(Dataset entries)
※ ※ ※

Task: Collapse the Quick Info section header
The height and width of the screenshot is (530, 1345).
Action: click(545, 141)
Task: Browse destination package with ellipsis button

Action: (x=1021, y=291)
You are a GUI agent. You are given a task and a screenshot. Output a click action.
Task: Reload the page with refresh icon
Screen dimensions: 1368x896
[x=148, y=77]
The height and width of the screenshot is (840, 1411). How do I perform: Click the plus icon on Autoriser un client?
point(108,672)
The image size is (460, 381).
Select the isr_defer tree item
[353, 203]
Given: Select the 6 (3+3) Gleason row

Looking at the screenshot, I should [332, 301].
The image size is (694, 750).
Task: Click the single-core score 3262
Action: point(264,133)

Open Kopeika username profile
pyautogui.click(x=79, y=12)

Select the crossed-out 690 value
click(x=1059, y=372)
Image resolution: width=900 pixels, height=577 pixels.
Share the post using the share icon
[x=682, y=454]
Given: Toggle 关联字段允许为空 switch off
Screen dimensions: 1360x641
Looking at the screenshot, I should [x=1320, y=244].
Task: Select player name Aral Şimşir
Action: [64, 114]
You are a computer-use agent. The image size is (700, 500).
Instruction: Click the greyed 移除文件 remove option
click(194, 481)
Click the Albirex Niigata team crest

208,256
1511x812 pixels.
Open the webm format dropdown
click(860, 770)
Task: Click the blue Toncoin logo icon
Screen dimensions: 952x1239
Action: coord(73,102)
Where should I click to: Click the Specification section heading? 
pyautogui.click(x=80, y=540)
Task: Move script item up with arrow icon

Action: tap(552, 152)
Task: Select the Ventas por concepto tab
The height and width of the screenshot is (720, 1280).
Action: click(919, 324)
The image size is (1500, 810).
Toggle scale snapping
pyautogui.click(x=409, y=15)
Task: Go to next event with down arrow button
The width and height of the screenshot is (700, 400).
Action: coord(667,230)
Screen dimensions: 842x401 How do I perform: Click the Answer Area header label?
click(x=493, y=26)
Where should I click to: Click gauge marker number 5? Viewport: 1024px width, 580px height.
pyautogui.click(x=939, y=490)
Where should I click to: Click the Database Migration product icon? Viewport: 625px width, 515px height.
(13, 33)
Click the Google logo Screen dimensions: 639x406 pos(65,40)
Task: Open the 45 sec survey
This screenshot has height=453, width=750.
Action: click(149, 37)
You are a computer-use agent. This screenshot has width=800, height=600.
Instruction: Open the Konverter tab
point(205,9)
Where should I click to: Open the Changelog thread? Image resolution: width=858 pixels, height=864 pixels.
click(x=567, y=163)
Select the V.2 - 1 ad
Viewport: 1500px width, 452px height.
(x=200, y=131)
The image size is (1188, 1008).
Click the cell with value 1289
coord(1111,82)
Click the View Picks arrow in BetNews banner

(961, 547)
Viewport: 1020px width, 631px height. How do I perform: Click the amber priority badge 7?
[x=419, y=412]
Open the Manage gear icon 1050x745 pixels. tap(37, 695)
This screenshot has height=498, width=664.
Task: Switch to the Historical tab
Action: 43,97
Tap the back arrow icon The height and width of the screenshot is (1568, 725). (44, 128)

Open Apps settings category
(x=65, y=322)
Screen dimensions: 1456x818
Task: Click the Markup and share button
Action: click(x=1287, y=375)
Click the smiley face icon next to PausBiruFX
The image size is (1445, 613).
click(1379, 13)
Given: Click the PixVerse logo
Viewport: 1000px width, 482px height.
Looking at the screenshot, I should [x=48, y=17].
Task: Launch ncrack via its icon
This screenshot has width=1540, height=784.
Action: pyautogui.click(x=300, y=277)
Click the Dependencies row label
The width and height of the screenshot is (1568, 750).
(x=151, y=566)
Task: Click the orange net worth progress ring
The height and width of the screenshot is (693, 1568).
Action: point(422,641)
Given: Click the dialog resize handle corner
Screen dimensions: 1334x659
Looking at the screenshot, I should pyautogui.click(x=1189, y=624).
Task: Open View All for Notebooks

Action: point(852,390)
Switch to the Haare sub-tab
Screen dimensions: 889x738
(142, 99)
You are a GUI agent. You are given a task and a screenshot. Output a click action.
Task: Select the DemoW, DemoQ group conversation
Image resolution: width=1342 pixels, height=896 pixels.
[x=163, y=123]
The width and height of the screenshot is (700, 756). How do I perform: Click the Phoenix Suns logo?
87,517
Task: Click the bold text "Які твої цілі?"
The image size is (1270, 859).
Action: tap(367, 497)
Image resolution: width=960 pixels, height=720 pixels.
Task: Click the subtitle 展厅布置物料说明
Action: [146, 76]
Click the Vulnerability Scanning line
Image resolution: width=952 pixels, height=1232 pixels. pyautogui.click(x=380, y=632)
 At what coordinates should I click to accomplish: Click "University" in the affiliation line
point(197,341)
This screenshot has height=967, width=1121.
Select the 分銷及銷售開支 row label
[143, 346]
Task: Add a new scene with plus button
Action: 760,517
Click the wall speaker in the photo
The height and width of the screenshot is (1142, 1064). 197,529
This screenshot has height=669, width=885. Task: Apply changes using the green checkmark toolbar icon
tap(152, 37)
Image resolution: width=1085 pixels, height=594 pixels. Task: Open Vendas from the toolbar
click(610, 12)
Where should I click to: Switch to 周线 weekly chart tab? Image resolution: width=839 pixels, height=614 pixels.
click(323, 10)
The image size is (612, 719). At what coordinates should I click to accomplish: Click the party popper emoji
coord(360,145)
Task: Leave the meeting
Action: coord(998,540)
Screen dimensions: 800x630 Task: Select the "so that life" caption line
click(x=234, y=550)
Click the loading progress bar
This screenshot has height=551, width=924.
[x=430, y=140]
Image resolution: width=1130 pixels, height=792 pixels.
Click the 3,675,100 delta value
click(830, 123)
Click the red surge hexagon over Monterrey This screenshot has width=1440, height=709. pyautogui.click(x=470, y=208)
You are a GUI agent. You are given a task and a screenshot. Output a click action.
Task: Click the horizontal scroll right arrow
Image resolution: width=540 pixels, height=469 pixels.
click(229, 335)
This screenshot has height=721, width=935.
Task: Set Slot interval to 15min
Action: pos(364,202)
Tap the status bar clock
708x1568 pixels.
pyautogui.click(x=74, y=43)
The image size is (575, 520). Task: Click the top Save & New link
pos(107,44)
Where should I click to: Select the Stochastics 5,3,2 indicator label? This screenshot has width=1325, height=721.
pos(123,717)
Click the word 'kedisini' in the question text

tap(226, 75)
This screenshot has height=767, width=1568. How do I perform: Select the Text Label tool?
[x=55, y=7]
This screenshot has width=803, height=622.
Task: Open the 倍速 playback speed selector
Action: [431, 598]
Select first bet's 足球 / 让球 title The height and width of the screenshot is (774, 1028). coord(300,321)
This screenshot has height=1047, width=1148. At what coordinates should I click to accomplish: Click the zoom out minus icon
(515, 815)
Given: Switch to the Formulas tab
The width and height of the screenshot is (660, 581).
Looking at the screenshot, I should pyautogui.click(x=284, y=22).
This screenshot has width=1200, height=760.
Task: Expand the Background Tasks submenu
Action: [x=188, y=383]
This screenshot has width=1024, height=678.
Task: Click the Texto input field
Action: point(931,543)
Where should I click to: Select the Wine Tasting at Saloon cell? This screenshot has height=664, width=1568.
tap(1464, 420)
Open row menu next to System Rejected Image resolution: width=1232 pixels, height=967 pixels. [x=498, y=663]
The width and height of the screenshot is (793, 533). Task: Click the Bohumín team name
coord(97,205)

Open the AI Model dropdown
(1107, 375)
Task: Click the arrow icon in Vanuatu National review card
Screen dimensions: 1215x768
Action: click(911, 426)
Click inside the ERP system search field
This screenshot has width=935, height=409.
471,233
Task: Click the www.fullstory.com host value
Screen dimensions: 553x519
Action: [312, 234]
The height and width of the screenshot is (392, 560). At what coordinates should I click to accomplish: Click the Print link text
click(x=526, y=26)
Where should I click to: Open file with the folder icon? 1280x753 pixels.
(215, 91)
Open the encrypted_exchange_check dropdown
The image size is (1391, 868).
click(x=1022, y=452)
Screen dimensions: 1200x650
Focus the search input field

※ ※ ※

Which lines above run from the one containing "The height and width of the screenshot is (693, 1568)." to the one containing "This screenshot has height=967, width=1121."? Give them again exactly, both ends included.

The height and width of the screenshot is (693, 1568).
Action: point(422,641)
Given: Click the dialog resize handle corner
Screen dimensions: 1334x659
Looking at the screenshot, I should pyautogui.click(x=1189, y=624).
Task: Open View All for Notebooks

Action: point(852,390)
Switch to the Haare sub-tab
Screen dimensions: 889x738
(142, 99)
You are a GUI agent. You are given a task and a screenshot. Output a click action.
Task: Select the DemoW, DemoQ group conversation
Image resolution: width=1342 pixels, height=896 pixels.
[x=163, y=123]
The width and height of the screenshot is (700, 756). How do I perform: Click the Phoenix Suns logo?
87,517
Task: Click the bold text "Які твої цілі?"
The image size is (1270, 859).
Action: tap(367, 497)
Image resolution: width=960 pixels, height=720 pixels.
Task: Click the subtitle 展厅布置物料说明
Action: [146, 76]
Click the Vulnerability Scanning line
Image resolution: width=952 pixels, height=1232 pixels. pyautogui.click(x=380, y=632)
 At what coordinates should I click to accomplish: Click "University" in the affiliation line
point(197,341)
This screenshot has height=967, width=1121.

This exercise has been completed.